== Document segment ==

9 files changed, 184 insertions, 11 deletions
diff --git a/tools/perf/Documentation/perf-lock.txt b/tools/perf/Documentation/perf-lock.txt
new file mode 100644
index 00000000000..b317102138c
--- /dev/null
+++ b/tools/perf/Documentation/perf-lock.txt
@@ -0,0 +1,29 @@
+perf-lock(1)
+============
+
+NAME
+----
+perf-lock - Analyze lock events
+
+SYNOPSIS
+--------
+[verse]
+'perf lock' {record|report|trace}
+
+DESCRIPTION
+-----------
+You can analyze various lock behaviours
+and statistics with this 'perf lock' command.
+
+  'perf lock record <command>' records lock events
+  between start and end <command>. And this command
+  produces the file "perf.data" which contains tracing
+  results of lock events.
+
+  'perf lock trace' shows raw lock events.
+
+  'perf lock report' reports statistical data.
+
+SEE ALSO
+--------
+linkperf:perf[1]
diff --git a/tools/perf/builtin-lock.c b/tools/perf/builtin-lock.c
index fb9ab2ad3f9..e12c844df1e 100644
--- a/tools/perf/builtin-lock.c
+++ b/tools/perf/builtin-lock.c
@@ -460,6 +460,150 @@ process_raw_event(void *data, int cpu,
 		process_lock_release_event(data, event, cpu, timestamp, thread);
 }
 
+struct raw_event_queue {
+	u64			timestamp;
+	int			cpu;
+	void			*data;
+	struct thread		*thread;
+	struct list_head	list;
+};
+
+static LIST_HEAD(raw_event_head);
+
+#define FLUSH_PERIOD	(5 * NSEC_PER_SEC)
+
+static u64 flush_limit = ULLONG_MAX;
+static u64 last_flush = 0;
+struct raw_event_queue *last_inserted;
+
+static void flush_raw_event_queue(u64 limit)
+{
+	struct raw_event_queue *tmp, *iter;
+
+	list_for_each_entry_safe(iter, tmp, &raw_event_head, list) {
+		if (iter->timestamp > limit)
+			return;
+
+		if (iter == last_inserted)

===
== Dataset rows ==

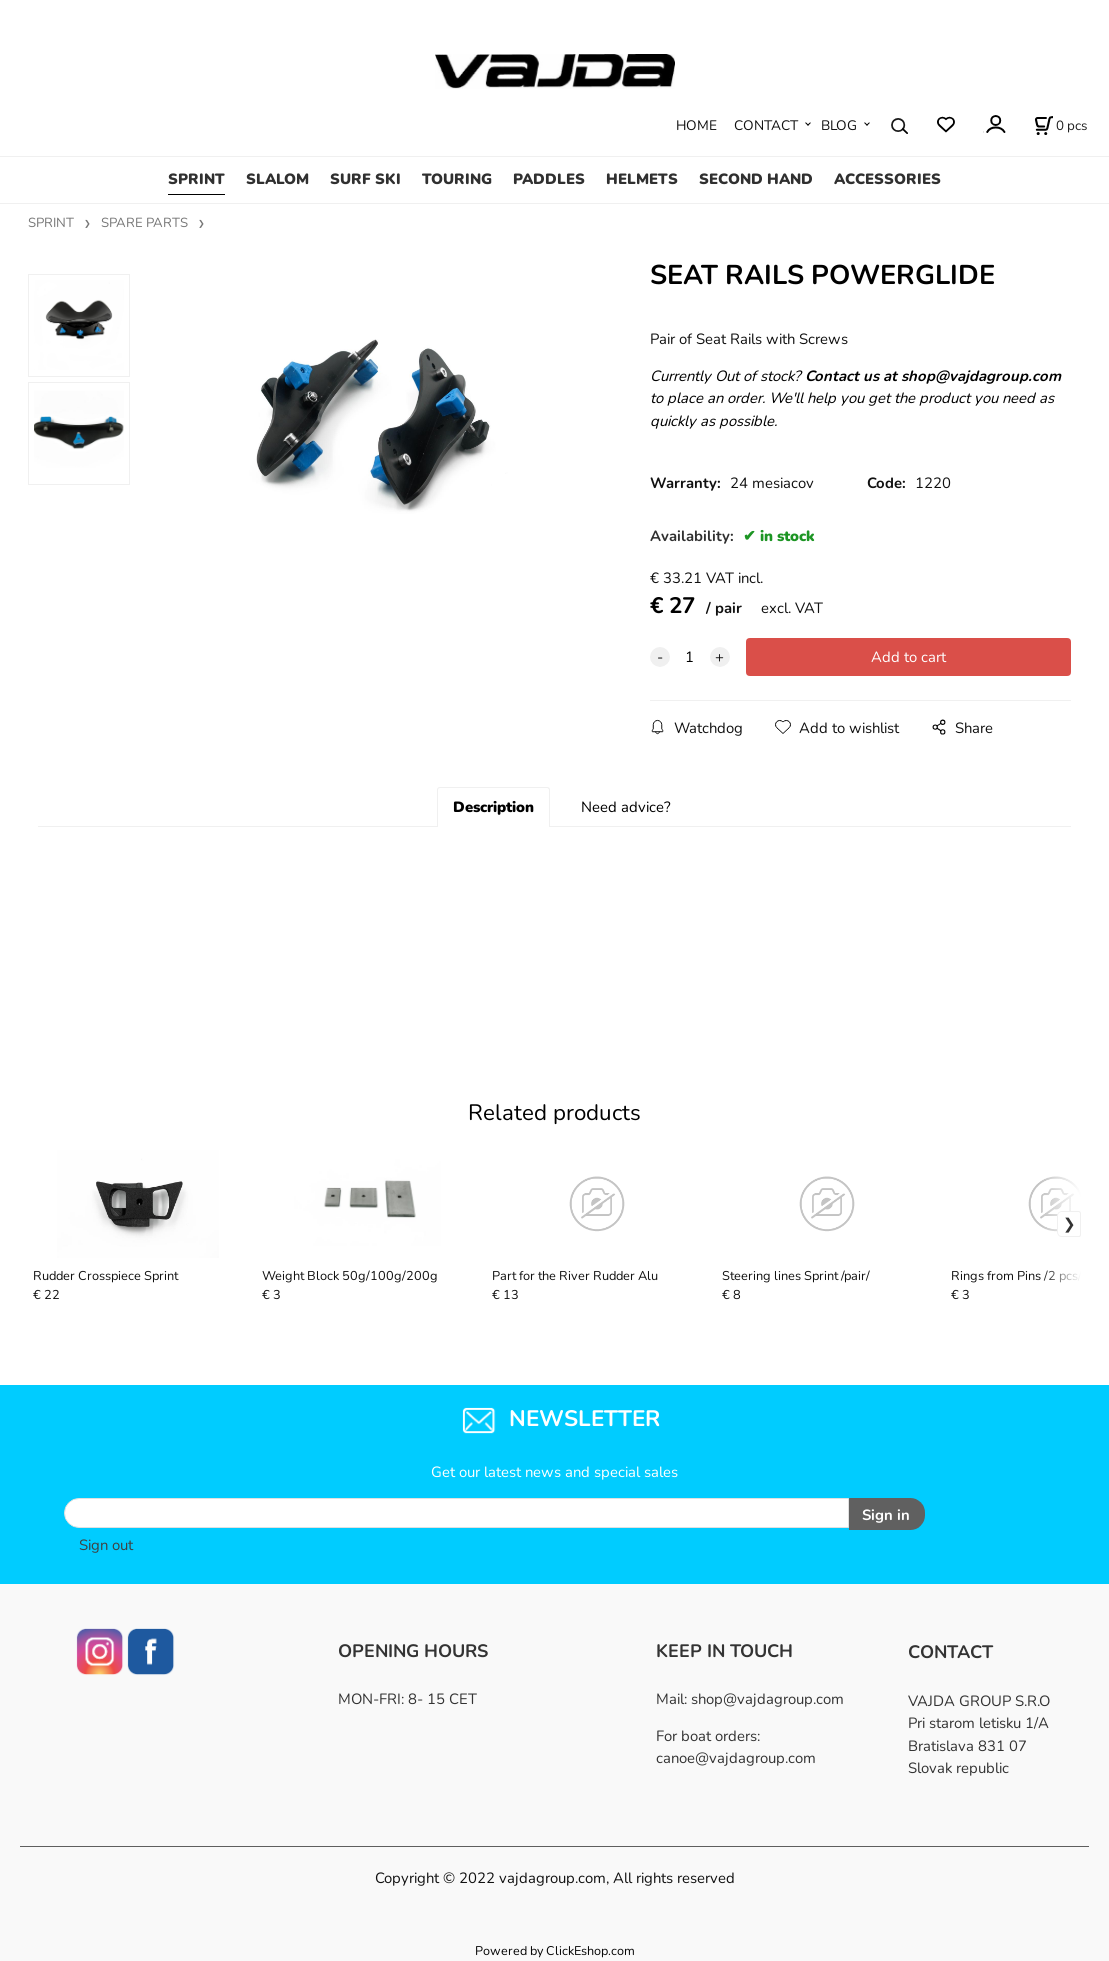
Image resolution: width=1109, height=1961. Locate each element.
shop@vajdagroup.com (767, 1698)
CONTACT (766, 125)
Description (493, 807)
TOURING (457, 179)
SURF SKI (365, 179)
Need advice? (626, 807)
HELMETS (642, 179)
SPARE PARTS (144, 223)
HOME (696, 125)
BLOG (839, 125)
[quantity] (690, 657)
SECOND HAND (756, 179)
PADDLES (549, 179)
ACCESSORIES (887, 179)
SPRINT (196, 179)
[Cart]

===

Does the perf-lock diff above agree with each statement below? Answer yes or no for each, and quote the words of the diff that decide it.
(a) The 'perf lock record' command writes its results to a file called "perf.data".
(b) The 'perf lock trace' command reports statistical data.
(c) The patch changes nine files.

(a) Yes: 'produces the file "perf.data"'
(b) No: "'perf lock trace' shows raw lock events."
(c) Yes: "9 files changed"